- Excerpted text:
-- START --

I’ve been wanting to write this post for a couple of weeks now, but have been a bit scared to do so in case the act of writing it destroyed the mood. But it is something I want to get out in the open so here we go.
I think I am now safe to declare that I am coming out of the worst six or seven months of mental turmoil I have experienced in the last 15+ years. It really has not been a fun ride in my head of late but things are pretty much back on an even keel now, and even if nobody else ever reads this I want to record a few thoughts so I can look back on this in future if I feel myself sliding again.
My main problem is anxiety and dwelling on the past rather than straight depression, but one leads to the other in my case and in this instance I know the exact trigger that set it off. As readers may know, I deal with bus stops, shelters etc. in my day job and over the last couple of years we have done a load of work in Ipswich. Both bus stations refurbished, new real time information system and other stuff. And I have also been getting new bus shelters and enhanced bus stops done across the rest of the County as well. All during a time when I have basically had no help – my team member was seconded to another role and it was over a year before we were allowed to replace him. And that has taken three attempts with the first person refusing the job in the end and the second failing his probationary period (basically wasting six months trying to bring him up to speed). So to say I was under a bit of pressure would be an understatement.

-- END --

- Task inputs:
-- START --

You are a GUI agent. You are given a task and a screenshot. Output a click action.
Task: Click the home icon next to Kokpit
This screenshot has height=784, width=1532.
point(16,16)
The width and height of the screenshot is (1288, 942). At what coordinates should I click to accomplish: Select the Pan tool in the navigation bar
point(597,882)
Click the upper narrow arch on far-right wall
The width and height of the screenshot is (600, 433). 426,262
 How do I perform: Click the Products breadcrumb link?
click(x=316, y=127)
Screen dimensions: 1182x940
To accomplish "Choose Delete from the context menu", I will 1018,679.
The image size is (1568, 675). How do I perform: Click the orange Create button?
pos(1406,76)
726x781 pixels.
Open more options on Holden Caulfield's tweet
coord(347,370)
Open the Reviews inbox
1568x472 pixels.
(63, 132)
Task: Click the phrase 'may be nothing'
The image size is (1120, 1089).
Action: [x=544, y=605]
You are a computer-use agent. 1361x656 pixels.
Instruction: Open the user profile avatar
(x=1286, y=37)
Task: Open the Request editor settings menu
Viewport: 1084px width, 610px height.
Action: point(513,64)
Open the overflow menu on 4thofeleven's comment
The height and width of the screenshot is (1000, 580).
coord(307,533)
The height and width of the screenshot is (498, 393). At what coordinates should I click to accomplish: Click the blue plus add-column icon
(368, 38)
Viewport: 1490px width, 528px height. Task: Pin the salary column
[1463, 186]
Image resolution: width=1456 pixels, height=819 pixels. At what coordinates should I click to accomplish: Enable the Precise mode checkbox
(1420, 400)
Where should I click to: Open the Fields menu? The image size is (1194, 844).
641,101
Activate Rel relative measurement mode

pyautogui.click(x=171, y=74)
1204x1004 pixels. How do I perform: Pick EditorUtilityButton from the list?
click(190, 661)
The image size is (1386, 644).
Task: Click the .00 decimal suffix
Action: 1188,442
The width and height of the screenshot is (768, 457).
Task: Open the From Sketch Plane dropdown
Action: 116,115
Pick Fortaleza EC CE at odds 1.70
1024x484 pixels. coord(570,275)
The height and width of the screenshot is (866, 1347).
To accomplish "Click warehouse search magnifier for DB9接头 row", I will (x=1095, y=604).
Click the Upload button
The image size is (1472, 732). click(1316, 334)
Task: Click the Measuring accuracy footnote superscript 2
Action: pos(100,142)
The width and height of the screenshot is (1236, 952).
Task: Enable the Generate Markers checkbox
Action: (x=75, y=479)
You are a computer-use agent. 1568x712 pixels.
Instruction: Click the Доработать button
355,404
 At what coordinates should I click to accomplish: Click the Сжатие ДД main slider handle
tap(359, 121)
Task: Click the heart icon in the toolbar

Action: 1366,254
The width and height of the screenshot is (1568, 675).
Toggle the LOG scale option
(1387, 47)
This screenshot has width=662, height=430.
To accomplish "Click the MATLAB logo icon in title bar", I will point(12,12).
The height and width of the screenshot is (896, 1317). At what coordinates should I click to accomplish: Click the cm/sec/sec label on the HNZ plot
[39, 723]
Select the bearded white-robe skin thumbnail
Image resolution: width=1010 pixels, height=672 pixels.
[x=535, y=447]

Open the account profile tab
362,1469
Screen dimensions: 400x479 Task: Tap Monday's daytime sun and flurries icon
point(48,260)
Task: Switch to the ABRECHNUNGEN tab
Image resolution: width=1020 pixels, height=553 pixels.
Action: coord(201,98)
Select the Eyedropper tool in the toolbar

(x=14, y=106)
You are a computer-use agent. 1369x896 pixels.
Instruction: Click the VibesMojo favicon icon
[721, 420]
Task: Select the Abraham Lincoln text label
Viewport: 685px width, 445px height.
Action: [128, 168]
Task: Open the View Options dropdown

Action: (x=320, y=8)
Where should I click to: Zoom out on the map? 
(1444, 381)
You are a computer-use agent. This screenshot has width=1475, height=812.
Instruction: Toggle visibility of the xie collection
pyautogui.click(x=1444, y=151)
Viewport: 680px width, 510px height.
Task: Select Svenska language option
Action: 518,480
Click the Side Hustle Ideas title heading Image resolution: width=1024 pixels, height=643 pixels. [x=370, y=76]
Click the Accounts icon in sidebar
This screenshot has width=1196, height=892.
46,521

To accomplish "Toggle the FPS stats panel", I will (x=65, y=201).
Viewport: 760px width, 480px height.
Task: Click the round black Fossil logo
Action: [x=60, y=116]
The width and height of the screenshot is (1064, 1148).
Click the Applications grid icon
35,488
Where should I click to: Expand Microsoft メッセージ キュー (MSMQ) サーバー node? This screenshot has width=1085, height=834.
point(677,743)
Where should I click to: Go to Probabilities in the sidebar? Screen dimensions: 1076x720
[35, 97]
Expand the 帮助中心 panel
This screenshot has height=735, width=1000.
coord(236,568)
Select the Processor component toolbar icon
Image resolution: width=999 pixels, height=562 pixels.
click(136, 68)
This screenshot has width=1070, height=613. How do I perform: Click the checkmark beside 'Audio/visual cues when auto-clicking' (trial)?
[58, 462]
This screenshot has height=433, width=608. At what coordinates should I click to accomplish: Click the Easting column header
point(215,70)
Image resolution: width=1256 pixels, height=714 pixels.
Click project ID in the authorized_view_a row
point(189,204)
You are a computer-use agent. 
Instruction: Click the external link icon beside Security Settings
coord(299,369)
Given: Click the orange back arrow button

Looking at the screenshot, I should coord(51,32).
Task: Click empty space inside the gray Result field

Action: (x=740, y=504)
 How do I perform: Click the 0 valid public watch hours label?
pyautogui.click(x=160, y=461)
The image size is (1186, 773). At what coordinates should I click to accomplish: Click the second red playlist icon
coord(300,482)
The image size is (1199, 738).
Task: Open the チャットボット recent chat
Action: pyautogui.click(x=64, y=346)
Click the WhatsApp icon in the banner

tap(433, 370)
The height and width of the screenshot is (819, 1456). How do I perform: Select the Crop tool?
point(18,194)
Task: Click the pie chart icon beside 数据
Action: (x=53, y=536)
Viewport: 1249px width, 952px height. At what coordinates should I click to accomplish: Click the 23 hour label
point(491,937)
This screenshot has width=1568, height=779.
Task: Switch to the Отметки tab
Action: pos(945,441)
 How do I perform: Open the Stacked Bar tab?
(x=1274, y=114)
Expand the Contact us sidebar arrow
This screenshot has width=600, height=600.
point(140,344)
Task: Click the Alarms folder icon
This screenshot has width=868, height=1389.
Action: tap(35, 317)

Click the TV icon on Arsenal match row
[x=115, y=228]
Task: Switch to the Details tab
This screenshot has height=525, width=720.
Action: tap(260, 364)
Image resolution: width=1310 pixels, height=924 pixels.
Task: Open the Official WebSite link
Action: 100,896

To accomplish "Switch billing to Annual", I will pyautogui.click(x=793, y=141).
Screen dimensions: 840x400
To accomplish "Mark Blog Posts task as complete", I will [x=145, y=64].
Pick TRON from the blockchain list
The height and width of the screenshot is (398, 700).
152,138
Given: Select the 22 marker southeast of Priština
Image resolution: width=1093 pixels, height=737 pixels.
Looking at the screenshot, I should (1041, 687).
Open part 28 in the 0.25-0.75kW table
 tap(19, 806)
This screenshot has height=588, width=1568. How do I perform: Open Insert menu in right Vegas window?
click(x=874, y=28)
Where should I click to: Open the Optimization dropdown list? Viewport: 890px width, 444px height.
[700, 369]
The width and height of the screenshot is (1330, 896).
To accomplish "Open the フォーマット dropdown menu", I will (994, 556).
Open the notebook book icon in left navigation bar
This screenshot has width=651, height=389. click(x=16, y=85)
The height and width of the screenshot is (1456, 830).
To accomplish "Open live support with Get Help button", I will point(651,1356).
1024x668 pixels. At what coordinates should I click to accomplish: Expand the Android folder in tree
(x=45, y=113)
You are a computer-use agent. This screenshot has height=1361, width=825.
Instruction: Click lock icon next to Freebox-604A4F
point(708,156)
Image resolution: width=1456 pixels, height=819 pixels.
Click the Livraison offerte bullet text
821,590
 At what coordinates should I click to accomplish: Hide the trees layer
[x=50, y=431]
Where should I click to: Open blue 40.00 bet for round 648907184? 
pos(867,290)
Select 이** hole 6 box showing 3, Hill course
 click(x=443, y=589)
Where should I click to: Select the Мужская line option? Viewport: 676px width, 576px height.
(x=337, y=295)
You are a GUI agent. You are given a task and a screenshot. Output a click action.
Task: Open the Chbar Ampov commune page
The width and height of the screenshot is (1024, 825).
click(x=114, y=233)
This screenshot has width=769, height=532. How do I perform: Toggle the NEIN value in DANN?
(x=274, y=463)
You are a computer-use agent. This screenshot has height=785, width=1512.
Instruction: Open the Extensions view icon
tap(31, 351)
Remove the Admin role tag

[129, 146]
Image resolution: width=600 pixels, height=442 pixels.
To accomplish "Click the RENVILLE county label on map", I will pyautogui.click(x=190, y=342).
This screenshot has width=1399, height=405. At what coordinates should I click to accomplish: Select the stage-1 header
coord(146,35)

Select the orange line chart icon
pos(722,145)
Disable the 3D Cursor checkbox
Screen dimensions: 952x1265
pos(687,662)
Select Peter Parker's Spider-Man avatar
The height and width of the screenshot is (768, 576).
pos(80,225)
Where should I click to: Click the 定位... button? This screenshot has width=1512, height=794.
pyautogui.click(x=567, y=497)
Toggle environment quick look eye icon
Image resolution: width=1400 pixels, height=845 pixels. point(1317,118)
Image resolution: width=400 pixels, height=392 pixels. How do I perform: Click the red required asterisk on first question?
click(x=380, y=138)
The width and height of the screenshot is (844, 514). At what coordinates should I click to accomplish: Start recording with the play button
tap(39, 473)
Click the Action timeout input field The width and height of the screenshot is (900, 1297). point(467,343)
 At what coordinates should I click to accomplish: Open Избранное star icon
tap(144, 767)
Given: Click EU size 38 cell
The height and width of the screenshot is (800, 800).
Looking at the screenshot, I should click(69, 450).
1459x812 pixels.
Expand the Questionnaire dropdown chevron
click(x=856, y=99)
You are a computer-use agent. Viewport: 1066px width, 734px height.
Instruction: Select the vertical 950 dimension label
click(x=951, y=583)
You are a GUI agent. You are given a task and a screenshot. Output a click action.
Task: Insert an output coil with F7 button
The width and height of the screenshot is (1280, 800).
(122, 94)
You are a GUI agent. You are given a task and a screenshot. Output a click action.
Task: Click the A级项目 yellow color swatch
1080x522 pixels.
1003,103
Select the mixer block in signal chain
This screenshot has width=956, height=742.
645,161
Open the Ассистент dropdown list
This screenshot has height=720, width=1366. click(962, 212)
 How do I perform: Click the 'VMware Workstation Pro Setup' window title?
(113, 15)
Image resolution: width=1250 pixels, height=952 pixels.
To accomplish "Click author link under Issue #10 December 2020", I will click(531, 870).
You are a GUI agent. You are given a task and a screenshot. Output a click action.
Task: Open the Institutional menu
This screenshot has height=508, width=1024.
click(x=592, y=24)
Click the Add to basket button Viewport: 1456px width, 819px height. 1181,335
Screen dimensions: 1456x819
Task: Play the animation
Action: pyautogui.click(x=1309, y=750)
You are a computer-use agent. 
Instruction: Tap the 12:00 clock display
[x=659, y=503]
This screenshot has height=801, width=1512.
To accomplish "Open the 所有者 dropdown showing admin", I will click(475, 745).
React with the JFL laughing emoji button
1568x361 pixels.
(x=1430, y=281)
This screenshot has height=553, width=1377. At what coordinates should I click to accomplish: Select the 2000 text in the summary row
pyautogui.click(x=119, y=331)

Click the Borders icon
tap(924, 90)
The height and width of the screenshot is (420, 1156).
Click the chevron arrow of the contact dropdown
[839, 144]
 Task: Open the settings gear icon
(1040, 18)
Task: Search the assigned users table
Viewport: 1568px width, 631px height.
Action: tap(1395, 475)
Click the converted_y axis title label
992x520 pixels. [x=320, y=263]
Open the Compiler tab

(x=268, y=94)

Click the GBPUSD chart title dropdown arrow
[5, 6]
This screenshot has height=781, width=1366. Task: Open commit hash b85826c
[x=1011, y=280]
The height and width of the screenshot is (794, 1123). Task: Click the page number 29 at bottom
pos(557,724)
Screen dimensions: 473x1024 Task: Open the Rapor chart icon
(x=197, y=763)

-- END --

- Problem set:
**a.** In the blog post, how many attempts did it take to replace the team member who was seconded to another role?
**b.** Please render the entries as a numbered list, leaving out blank lines, covering everything from the line containing "Where should I click to: Open blue" down to the line containing "(x=274, y=463)".

- Answer set:
**a.** Three attempts.

**b.**
1. Where should I click to: Open blue 40.00 bet for round 648907184? 
2. pos(867,290)
3. Select 이** hole 6 box showing 3, Hill course
4.  click(x=443, y=589)
5. Where should I click to: Select the Мужская line option? Viewport: 676px width, 576px height.
6. (x=337, y=295)
7. You are a GUI agent. You are given a task and a screenshot. Output a click action.
8. Task: Open the Chbar Ampov commune page
9. The width and height of the screenshot is (1024, 825).
10. click(x=114, y=233)
11. This screenshot has width=769, height=532. How do I perform: Toggle the NEIN value in DANN?
12. (x=274, y=463)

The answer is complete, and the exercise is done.